■ **Problem statement**
Edit the items below by swapping every "Locate an element on the screen" for "Find an element on the screen" and leaving everything else unchanged.

■ **Data to examine**

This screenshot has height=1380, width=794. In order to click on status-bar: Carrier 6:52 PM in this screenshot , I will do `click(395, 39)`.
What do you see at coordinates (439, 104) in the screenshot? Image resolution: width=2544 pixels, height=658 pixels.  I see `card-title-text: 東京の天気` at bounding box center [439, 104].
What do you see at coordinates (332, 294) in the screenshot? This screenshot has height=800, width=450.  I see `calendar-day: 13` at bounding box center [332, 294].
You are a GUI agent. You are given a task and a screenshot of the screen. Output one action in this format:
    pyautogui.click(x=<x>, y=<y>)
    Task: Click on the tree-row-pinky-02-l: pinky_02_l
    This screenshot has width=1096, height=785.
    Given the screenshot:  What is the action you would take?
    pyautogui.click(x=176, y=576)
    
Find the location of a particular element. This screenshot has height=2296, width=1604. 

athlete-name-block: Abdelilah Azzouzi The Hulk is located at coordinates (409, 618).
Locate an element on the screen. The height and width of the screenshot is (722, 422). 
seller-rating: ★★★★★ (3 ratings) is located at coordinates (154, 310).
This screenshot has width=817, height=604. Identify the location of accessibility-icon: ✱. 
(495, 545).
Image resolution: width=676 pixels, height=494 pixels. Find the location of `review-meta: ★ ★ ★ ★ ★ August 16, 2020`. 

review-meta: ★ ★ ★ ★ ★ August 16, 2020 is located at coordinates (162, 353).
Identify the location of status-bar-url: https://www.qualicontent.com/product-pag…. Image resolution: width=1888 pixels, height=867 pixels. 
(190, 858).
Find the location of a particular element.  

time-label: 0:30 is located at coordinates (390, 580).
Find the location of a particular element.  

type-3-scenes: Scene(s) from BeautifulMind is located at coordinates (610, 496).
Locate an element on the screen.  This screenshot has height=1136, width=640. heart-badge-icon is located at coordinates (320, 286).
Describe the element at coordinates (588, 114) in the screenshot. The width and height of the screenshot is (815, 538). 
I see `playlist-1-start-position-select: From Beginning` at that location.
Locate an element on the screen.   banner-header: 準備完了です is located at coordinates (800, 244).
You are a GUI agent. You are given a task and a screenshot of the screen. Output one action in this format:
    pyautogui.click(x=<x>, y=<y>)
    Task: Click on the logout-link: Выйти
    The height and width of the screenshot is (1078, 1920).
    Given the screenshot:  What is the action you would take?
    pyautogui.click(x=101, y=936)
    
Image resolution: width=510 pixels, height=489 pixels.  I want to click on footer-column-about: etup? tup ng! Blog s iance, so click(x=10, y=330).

■ **Your solution**
This screenshot has height=1380, width=794. In order to click on status-bar: Carrier 6:52 PM in this screenshot , I will do `click(395, 39)`.
What do you see at coordinates (439, 104) in the screenshot? Image resolution: width=2544 pixels, height=658 pixels.  I see `card-title-text: 東京の天気` at bounding box center [439, 104].
What do you see at coordinates (332, 294) in the screenshot? This screenshot has height=800, width=450.  I see `calendar-day: 13` at bounding box center [332, 294].
You are a GUI agent. You are given a task and a screenshot of the screen. Output one action in this format:
    pyautogui.click(x=<x>, y=<y>)
    Task: Click on the tree-row-pinky-02-l: pinky_02_l
    This screenshot has width=1096, height=785.
    Given the screenshot:  What is the action you would take?
    pyautogui.click(x=176, y=576)
    
Find the location of a particular element. This screenshot has height=2296, width=1604. 

athlete-name-block: Abdelilah Azzouzi The Hulk is located at coordinates (409, 618).
Find an element on the screen. The height and width of the screenshot is (722, 422). 
seller-rating: ★★★★★ (3 ratings) is located at coordinates (154, 310).
This screenshot has width=817, height=604. Identify the location of accessibility-icon: ✱. 
(495, 545).
Image resolution: width=676 pixels, height=494 pixels. Find the location of `review-meta: ★ ★ ★ ★ ★ August 16, 2020`. 

review-meta: ★ ★ ★ ★ ★ August 16, 2020 is located at coordinates (162, 353).
Identify the location of status-bar-url: https://www.qualicontent.com/product-pag…. Image resolution: width=1888 pixels, height=867 pixels. 
(190, 858).
Find the location of a particular element.  

time-label: 0:30 is located at coordinates (390, 580).
Find the location of a particular element.  

type-3-scenes: Scene(s) from BeautifulMind is located at coordinates (610, 496).
Find an element on the screen.  This screenshot has height=1136, width=640. heart-badge-icon is located at coordinates (320, 286).
Describe the element at coordinates (588, 114) in the screenshot. The width and height of the screenshot is (815, 538). 
I see `playlist-1-start-position-select: From Beginning` at that location.
Find an element on the screen.   banner-header: 準備完了です is located at coordinates (800, 244).
You are a GUI agent. You are given a task and a screenshot of the screen. Output one action in this format:
    pyautogui.click(x=<x>, y=<y>)
    Task: Click on the logout-link: Выйти
    The height and width of the screenshot is (1078, 1920).
    Given the screenshot:  What is the action you would take?
    pyautogui.click(x=101, y=936)
    
Image resolution: width=510 pixels, height=489 pixels.  I want to click on footer-column-about: etup? tup ng! Blog s iance, so click(x=10, y=330).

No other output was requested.